April 11, 2017
Volume 7 Issue 4
Branded Workshops Key in Indonesia
Lubricant suppliers say branded workshops are critical in Indonesia's aftermarket segment, which is growing as the country's automobile parc ages and warranties expire.
Approximately 77 percent of Indonesia’s passenger vehicles – around 11 million units – will be out of warranty by 2020, according to Ipsos Business Consulting. The country’s aftermarket parts and services sales channel is expected to record a compound annual growth rate of 9.7 percent from 2015 to 2020.
Lubricant companies are increasingly targeting independent workshops as locations than can be converted into branded workshops, which are becoming more popular among consumers, said Hutomo Hadi Saputro, an associate consultant at Ipsos.
Owners of branded workshops agree to supply a majority of one suppliers’ products among several other brands. Pertamina Lubricants, for example, requires its products to make up 80 percent of its outlets’ offerings. Castrol workshops can only display Castrol products and marketing materials.
“It’s much easier to control and manage the quality offered by [branded] workshops,” Hutomo said. Lube marketers “standardize procedures and enhance the capability of mechanics, which later attract users to visit branded workshops instead of independent workshops.”
Lube companies train mechanics at branded workshops and boost sales at those locations with branding and promotional activities. PT Federal Karyatama provides mechanics certification courses as well as financial backing for marketing efforts at some of its more than 3,300 workshops. Federal Oil Center shops for two-wheelers can be as small as 5 square meters, while its Super Federal Oil Center outlets must be a minimum of 30 square meters.
Castrol provides its workshops around Rupiah 80 million to 100 million (U.S. $6,000 to $8,000) worth of workshop equipment, renovations and branding support. This helps independent operators cover expenses to convert their workshops, which are mostly family-owned or small-scale businesses on small budgets. However, the rates and sales targets vary based on each workshop’s size and capability, Hutomo said. On average, a Castrol Auto Service shop must sell 40 to 50 24-liter cartons per month.
Since launching branded workshops in Indonesia in 2004, Castrol has expanded its network of locations to around 500 Castrol Auto Service and 2,200 Castrol Bike Point shops, and says that it will continue proliferating its outlets. Castrol workshops provide brand loyalty programs, giving members “Castrol experiences that money can’t buy, such as the chance to watch Castrol Moto GP [events], participate in mechanic contests, attend an annual conference, and more,” Mark BF Ng, head of marketing for BP Lubricants’ Asean region, told Lube Report Asia.
Gulf Oil International recently tied-up with 7-Eleven convenience stores, which are popular with the country’s motorcyclists, who collectively own around 76.2 million bikes. Gulf Oil is also considering collaborations with other chain stores, which would greatly increase its sales network.
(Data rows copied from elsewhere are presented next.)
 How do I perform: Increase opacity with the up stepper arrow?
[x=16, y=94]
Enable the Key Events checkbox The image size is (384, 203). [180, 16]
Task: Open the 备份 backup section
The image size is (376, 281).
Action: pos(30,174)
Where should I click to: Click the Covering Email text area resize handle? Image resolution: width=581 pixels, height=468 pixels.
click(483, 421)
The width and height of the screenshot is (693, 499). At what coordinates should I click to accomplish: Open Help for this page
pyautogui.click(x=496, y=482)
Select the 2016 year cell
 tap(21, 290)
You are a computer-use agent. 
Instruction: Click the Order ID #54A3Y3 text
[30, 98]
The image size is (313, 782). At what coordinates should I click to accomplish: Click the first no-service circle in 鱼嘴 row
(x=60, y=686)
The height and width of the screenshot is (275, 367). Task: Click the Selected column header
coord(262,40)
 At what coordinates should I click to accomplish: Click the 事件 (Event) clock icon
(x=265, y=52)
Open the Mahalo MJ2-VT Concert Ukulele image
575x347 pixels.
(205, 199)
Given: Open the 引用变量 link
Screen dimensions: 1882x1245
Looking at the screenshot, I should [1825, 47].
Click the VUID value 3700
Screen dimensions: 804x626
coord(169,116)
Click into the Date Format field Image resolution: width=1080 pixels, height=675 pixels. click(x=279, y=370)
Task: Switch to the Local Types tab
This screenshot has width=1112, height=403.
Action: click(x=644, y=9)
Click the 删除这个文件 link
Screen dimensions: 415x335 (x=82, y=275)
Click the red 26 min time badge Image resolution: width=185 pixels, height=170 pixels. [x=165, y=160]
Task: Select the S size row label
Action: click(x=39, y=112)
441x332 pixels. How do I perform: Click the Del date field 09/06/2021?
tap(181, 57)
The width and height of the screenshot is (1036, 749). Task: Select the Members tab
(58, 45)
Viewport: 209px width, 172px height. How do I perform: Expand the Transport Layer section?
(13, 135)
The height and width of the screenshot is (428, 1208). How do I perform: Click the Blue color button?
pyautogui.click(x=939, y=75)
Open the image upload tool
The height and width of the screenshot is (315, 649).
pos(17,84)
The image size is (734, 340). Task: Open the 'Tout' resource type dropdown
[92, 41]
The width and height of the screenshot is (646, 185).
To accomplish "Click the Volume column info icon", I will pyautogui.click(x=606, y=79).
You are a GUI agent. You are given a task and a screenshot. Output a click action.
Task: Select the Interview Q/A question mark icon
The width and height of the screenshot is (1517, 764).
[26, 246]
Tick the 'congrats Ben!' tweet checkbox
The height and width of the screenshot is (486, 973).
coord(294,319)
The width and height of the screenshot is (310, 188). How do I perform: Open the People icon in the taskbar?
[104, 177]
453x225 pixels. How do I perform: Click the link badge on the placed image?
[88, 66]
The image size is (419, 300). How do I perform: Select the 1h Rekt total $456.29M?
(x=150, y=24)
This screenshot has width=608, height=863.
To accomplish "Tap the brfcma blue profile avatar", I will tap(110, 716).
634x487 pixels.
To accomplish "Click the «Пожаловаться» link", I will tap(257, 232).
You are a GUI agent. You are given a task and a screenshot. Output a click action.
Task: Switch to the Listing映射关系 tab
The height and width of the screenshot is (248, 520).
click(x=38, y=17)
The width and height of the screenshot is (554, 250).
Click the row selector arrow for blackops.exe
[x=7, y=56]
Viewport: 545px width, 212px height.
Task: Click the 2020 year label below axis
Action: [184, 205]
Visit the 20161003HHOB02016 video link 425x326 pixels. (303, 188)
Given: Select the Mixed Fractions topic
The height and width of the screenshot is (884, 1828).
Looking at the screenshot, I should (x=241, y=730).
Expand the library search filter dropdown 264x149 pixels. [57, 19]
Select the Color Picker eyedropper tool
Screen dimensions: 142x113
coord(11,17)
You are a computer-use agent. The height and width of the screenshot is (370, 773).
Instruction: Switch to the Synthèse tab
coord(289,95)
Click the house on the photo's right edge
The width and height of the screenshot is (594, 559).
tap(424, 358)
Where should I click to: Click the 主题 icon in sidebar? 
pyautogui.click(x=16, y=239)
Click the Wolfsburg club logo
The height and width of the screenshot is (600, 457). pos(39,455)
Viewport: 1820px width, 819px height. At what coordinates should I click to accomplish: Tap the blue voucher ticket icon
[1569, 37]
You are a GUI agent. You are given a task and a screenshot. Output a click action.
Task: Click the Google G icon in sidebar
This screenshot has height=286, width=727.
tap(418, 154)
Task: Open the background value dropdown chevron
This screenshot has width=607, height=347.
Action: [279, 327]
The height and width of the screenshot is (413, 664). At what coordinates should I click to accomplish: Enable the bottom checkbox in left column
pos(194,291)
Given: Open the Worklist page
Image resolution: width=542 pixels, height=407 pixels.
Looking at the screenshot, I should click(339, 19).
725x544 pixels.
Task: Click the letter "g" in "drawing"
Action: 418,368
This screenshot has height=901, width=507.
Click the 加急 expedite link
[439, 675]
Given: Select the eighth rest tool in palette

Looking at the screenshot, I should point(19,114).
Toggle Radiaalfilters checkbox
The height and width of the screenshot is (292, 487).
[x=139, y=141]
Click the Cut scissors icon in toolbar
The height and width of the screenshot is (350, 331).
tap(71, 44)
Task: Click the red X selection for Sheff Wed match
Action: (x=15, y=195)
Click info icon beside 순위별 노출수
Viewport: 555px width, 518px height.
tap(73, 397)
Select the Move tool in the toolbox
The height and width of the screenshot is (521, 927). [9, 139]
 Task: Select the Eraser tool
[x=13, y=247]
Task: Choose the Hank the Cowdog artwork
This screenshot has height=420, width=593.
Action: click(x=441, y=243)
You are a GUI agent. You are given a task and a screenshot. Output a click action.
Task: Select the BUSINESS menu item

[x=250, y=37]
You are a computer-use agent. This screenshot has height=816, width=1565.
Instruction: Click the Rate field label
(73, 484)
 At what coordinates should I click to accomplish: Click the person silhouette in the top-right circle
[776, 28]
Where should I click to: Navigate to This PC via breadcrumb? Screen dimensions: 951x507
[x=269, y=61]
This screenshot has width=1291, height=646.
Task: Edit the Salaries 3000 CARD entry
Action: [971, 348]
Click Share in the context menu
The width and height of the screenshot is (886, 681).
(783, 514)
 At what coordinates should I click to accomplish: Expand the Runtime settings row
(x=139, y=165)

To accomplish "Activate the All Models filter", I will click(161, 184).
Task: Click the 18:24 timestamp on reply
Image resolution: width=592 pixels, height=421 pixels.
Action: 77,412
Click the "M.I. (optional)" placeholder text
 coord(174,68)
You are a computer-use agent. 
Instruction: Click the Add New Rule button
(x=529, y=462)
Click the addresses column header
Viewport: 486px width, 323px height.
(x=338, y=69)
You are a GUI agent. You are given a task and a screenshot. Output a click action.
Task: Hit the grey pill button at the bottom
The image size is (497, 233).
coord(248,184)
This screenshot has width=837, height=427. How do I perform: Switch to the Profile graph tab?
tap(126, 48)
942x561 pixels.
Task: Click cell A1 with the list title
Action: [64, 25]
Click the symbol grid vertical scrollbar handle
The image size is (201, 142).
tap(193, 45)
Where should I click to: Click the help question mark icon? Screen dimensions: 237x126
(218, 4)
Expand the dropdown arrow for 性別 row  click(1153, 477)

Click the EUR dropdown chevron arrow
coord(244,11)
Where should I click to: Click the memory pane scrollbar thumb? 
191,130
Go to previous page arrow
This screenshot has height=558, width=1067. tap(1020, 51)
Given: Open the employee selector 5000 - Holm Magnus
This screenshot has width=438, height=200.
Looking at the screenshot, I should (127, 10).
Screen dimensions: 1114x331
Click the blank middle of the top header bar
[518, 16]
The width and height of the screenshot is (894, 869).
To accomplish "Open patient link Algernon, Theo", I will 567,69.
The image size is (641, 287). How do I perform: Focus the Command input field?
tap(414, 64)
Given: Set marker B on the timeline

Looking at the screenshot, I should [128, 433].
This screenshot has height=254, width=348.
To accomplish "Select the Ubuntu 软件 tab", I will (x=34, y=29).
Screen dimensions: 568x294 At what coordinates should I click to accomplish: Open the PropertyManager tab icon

Astra Otoparts is a good example of a large chain, as it has more than 300 Shop & Drive outlets and it recently launched Pit & Go workshops to cater to automobiles with outdated warranties.
State-owned Pertamina Lubricants said in its 2015 annual report that focusing on branded workshops development will help it expand its geographic footprint.
Branded workshops also help meet local consumers’ needs, according to a recent study on Indonesia’s consumer behavior conducted by American additive manufacturer Lubrizol Corp. “Much work had to be done educating end users on the benefits of high-value lubricants,” said Matthew Joyce, vice president of global sales at Lubrizol Additives. “Seventy-nine percent of customers in the study had already made their decision on engine oil prior to arriving at the shop. Only 15 percent selected the correct lubricant for their vehicle.”
“Consumers show minimal willingness to learn about or try new brands,” noted an August 2016 Ipsos report titled Indonesia’s Growing Automotive Aftermarket Landscape. “They tend to remain loyal to trusted mechanics and brands.”
In a survey of more than 400 out-of-warranty drivers in Indonesia, Ipsos found that mechanics directly influence consumers. “Mechanics are true advocates for lubricants [brands],” Ng said. “The Indonesian lubricant consumer is largely a do-it-for-me consumer and hence depends mainly on mechanics’ recommendations.”
Also, by selling directly to consumers through branded workshops, suppliers have an edge on counterfeit hawkers which are rampant in traditional market channels. “The presence of genuine parts in branded aftermarket workshops is indeed increasing the competition between genuine and non-genuine parts,” said Hutomo.